22 “As long as the earth endures,
seedtime and harvest,
cold and heat,
summer and winter,
day and night
will never cease.”

Reflection: Winters as a Sign of Mercy

By Erin Newton

As we brace for the blistering cold and possible inches of snow, we are reminded that we are in the middle of winter—not really a new year. This turn from one year to the next has been less than enthusiastic. I can’t seem to muster the energy to set goals or think of what I will achieve over the next few months. I’m not alone. I’ve seen posts and articles lamenting the awkwardness of New Year being in the middle of the cold and dreary winter weeks. But it won’t last forever.

It is the cyclical nature of seasons that brings hope. It reminds us of the promise ages ago that God would “never again” bring massive destruction to the earth in an effort to wipe out humanity. As long as the earth endures, there will be seasons. And that means there will be winter.

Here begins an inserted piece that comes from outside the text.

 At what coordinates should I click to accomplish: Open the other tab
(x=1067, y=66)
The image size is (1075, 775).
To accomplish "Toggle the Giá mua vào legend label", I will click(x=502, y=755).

The “never again” promise from God should be a relief to humanity. Before the Flood, the narrative suggests that humanity’s wickedness could reach a point of no return or that there was a limit to God’s mercy. God saved a few in that boat, but God’s judgment was thorough. The surviving animals and humans were crammed into tight living quarters. Leisurely strolls to pass the time were probably mixed with the smell of manure or the squawks of cooped-up birds. I doubt it was much of a cruise ship.

But the waters receded, never again to cover the mountains. The steadiness of seasons was promised in return.

Winter is a promise of God’s providential care. No matter what we do, the cycles will keep on turning. There is no evil that will invoke “Flood: Round Two.” The beauty of God’s promise is not that it will be Edenic again. It’s not a heavenly promise of blue skies and sunny warmth. There will still be winters—periods of fallow and hibernation and dormant fields.

We experience this realistically as the axis of the Earth tilts away from the sun. But there is a spiritual and emotional component. Our ambition may lie dormant for a while. Our spiritual lives may chill every now and then. But the cycle of winter is nothing to fear. Winters are a sign of God’s mercy. Winter is God’s “never again” promise.

As we bundle up this week, we reflect on God’s providence—he cares for us beyond our mistakes and beyond our failings.

Divine Hours Prayer: The Request for Presence

Gladden the soul of your servant, for to you, O Lord, I lift up my soul. — Psalm 86.4

– From The Divine Hours: Prayers for Autumn and Wintertime by Phyllis Tickle.